Снова Стернин

— Включайся в связь.

— Есть, товарищ капитан, — ответил я бодро, а в душе — тихий ужас: встать?! Встать, когда изломан, изжеван, выжат, работает один язык — и то еле ворочаешь? Язык разбух, говоришь и прикусываешь. Раньше при еде прикусывал — торопился, Петя Шаповаленко зубоскалил в столовой: «Цэ потому, шо он як верста долгий». Петя Шаповаленко — животиком в небо, ботинки расшнуровал, змей не боится, он изволит отдыхать, Петя Шаповаленко, а ты? Встать, если отмерил километров шестьдесят. Долгов сказал: на все про все полсуток. Шестьдесят километров, полсуток?

Я подумал об этом — и поднялся. Поматывало, как упившегося сапожника. Сапожник, бывалыча, из забегаловки — и с катушек долой, я же устою. И сделаю, что требуется.

Подошел к рации, поставил поустойчивей. Из сумки вытащил колышки. Вогнал колышек в землю, гляжу: Рязанцев жмет — пособлять.

Я ему:

— Не суйся.

Он — свое. Настаиваешь — уступлю. Вогнали колышки.

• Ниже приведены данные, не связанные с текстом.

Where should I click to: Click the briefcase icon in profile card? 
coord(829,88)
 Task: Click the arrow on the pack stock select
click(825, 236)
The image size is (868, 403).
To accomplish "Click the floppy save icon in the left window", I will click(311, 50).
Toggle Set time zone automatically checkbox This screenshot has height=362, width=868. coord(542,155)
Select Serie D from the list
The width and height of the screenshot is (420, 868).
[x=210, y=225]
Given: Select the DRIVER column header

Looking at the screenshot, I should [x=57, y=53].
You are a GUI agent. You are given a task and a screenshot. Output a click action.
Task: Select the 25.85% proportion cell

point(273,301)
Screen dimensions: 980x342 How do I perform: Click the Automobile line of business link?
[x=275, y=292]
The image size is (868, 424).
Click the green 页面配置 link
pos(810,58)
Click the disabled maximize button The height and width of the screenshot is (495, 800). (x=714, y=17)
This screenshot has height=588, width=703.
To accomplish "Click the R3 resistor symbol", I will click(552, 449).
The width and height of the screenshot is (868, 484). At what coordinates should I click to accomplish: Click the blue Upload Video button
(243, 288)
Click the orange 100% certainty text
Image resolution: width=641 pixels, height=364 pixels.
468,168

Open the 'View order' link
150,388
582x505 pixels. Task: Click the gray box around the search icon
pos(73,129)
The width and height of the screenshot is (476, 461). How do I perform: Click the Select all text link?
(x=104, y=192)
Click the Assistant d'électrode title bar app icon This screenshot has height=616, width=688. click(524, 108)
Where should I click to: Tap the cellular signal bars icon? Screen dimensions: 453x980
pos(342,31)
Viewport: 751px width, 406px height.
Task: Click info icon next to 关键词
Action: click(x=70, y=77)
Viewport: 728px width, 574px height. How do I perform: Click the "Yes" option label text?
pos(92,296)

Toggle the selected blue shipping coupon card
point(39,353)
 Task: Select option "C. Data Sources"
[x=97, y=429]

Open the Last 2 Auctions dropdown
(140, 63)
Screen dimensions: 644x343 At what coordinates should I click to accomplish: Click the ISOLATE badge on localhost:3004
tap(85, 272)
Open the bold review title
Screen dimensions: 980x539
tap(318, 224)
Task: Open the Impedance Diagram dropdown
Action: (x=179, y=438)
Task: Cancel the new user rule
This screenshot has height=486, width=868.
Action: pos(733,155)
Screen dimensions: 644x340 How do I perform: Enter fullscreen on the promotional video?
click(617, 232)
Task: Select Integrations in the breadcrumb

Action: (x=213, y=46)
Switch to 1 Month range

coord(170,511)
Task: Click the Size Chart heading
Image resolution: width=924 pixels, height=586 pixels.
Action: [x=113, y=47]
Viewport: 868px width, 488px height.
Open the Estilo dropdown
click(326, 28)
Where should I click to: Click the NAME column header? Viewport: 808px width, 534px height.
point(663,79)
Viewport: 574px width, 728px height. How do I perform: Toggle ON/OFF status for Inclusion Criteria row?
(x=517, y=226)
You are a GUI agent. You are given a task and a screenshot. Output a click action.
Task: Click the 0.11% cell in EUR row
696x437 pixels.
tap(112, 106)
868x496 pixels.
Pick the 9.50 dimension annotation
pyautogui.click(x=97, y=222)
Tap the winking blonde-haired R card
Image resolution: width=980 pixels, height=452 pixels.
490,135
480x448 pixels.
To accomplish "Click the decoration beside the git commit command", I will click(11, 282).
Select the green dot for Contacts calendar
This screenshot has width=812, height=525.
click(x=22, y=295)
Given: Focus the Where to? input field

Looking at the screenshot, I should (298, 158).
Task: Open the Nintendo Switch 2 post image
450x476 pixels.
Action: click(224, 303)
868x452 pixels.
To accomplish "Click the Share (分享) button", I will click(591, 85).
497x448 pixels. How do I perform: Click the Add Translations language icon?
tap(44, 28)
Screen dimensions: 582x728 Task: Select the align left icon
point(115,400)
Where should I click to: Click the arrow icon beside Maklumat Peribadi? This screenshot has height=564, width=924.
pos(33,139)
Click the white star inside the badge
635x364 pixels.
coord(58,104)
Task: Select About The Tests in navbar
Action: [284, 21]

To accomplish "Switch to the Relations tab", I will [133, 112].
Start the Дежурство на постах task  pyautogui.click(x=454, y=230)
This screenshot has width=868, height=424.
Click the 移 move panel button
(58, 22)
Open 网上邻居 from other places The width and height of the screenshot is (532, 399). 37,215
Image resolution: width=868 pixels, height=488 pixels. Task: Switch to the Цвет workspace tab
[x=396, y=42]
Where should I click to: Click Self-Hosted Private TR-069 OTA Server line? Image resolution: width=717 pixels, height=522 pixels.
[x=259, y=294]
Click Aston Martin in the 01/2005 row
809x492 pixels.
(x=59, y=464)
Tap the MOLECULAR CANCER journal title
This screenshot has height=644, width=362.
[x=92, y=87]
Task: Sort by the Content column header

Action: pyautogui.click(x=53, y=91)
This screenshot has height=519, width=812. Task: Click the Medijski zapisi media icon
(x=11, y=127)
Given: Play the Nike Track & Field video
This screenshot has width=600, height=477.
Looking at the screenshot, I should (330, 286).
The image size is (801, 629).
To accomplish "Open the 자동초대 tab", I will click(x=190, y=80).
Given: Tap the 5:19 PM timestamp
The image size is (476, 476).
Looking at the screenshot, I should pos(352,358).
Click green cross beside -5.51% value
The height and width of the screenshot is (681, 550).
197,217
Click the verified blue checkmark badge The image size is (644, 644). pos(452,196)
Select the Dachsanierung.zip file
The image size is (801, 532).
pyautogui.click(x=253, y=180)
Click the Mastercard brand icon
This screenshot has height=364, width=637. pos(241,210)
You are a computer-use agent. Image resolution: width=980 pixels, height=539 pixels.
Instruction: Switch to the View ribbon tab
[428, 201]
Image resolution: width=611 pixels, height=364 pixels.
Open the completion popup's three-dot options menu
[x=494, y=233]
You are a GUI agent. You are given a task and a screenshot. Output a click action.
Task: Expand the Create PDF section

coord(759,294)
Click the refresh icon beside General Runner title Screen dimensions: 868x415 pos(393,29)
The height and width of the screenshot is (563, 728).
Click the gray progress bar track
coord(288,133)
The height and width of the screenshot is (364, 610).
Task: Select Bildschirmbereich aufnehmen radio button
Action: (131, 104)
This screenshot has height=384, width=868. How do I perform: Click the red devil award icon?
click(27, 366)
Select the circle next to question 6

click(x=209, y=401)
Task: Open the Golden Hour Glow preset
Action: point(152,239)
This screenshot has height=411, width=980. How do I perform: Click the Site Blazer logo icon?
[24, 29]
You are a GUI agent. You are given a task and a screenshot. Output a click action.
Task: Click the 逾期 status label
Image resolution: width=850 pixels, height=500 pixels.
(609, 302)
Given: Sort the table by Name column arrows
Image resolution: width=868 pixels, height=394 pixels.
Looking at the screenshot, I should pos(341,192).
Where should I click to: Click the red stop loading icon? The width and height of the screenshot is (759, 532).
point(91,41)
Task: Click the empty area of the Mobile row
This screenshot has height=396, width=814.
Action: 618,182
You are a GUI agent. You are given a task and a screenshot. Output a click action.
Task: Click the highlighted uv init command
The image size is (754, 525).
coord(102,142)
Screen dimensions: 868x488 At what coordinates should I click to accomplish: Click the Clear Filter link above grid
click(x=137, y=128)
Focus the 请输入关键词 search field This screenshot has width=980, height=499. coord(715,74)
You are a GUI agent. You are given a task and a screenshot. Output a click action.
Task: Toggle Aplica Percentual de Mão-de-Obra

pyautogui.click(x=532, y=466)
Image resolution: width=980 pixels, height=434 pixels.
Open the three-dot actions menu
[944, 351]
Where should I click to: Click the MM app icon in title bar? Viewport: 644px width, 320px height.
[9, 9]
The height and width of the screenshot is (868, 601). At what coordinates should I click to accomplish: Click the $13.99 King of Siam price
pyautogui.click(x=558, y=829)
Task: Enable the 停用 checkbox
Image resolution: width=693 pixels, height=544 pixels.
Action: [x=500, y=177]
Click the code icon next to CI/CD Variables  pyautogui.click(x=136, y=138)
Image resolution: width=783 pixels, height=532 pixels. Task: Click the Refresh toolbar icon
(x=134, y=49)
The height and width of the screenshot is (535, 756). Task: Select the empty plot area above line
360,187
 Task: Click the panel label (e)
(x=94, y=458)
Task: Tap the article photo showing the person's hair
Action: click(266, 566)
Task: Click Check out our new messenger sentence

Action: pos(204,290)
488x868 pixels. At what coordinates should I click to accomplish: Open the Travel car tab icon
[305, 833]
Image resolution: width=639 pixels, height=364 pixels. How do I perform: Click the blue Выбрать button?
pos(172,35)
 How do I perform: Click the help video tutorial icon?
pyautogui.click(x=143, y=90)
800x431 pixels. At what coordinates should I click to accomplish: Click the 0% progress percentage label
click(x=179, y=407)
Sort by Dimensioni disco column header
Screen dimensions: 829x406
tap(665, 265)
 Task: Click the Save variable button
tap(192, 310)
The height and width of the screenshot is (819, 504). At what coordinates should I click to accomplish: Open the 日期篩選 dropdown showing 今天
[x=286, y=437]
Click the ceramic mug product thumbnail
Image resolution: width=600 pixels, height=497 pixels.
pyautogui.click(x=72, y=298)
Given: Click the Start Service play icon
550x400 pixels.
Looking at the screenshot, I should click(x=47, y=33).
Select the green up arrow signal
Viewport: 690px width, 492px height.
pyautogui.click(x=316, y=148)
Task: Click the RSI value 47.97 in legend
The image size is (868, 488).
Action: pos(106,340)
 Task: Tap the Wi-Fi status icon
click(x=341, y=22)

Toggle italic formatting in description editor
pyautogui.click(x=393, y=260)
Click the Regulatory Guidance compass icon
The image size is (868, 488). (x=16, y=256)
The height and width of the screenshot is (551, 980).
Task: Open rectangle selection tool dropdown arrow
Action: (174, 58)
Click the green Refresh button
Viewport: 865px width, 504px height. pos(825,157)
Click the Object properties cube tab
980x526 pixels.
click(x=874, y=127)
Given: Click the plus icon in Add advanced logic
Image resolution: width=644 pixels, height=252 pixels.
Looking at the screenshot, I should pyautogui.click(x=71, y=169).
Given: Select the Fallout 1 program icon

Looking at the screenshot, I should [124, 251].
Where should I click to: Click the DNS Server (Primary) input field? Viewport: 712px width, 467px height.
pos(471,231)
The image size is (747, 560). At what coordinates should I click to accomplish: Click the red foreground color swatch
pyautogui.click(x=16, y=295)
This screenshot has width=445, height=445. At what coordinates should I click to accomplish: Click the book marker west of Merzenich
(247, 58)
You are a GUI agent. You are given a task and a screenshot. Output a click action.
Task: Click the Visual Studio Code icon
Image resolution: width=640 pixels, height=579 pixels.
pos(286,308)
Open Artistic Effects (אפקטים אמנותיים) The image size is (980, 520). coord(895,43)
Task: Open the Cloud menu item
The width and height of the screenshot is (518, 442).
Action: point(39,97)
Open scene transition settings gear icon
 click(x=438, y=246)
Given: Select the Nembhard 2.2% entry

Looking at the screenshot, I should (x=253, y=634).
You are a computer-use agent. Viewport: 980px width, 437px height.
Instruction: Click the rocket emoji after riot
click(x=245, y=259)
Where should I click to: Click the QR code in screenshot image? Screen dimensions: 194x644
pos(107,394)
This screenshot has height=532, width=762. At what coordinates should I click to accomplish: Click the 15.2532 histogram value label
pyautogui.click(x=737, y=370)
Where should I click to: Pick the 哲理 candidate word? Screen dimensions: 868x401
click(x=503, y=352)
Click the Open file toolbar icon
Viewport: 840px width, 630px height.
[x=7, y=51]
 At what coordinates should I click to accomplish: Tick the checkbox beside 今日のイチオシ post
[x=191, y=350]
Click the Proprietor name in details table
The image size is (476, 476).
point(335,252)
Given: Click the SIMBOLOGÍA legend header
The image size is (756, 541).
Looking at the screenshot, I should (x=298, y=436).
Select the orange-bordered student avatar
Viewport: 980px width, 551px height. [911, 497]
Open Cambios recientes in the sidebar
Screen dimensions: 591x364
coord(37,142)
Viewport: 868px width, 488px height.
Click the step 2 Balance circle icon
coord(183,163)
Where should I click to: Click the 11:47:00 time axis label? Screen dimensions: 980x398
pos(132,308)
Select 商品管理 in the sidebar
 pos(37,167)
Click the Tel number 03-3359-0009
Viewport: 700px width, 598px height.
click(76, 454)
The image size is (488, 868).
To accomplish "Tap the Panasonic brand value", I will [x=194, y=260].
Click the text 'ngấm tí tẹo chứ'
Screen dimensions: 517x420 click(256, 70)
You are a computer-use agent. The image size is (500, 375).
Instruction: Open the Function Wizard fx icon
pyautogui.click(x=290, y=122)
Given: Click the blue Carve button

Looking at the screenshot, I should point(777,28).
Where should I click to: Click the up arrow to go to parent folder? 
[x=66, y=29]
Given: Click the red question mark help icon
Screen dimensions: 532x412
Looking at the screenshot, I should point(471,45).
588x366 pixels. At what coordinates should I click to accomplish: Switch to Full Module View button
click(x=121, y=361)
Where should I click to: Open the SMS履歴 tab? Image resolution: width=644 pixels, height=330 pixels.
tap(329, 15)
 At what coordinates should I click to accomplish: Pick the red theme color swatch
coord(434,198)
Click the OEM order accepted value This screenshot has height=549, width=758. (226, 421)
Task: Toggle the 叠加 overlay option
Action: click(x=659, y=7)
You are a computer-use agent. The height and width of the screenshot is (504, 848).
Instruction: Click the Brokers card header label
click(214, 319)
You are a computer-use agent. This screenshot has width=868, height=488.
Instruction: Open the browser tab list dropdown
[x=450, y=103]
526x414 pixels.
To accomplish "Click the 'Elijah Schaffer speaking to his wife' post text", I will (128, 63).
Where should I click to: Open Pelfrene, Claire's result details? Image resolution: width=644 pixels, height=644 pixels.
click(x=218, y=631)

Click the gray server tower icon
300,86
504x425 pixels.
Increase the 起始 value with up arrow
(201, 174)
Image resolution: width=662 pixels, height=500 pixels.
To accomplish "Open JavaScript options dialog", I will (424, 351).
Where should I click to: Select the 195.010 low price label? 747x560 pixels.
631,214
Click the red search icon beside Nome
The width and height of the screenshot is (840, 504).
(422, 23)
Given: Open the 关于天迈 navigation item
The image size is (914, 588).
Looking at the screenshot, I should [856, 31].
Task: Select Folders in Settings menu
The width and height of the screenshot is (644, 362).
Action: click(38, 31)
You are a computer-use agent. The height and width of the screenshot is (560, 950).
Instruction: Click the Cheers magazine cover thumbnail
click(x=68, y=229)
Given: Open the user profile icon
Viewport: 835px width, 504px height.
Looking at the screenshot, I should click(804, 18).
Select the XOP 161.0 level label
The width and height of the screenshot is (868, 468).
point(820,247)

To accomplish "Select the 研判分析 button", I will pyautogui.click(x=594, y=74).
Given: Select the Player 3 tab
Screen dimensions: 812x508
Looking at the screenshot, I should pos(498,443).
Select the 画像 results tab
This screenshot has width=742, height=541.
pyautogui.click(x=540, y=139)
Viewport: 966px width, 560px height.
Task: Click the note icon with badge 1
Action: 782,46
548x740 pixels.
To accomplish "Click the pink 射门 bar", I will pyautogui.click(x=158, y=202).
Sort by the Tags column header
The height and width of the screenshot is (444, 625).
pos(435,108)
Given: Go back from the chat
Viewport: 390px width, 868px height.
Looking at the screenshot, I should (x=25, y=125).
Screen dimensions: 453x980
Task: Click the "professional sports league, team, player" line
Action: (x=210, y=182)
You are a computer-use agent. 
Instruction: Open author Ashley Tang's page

Я принялся натягивать на них все сорок метров провода. Покуда натягивал антенну, Долгов и Шаповаленко обыскали задержанного: пачка десятирублевок, перехваченных резинкой, бумажник, обоймы к пистолету, складной нож, фляги — пустые, из воротника выпотрошили ампулу, для страховки. Когда брали, самоубийством не покончил. А ну надумает? И руки связаны — этак надежней.

Долгов присел на корточки, спросил у задержанного:

— Ваша фамилия? Имя? Цель перехода границы?

Нарушитель не отвечал, прикрыв глаза.

— В отряде разговорится, — сказал Долгов. — Да, Стернин: будешь сообщать о задержании, о моем ранении не распространяйся.

— Умолчать? Почему, товарищ капитан?

— Военная тайна. Шучу. А серьезно: взволнуются, начнут строить догадки. А рана пустяковая. Прилетим — увидят… Готов, Стернин?

— Так точно, товарищ капитан.

— Передавай. В 16.15 нарушитель задержан в квадрате 2541.

Рация вертолета работала на прием. Я сообщил об окончании преследования, о наших координатах. С воздуха ответили: молодцы, дожидайтесь, напоим, за водой слетали. Слышимость была плохая, аккумуляторы садились. Да больше и не надо. Рация вертолета продублирует мое сообщение на заставу, для начальника отряда, десяток минут — и вертолет будет здесь. Порядок в пограничных войсках!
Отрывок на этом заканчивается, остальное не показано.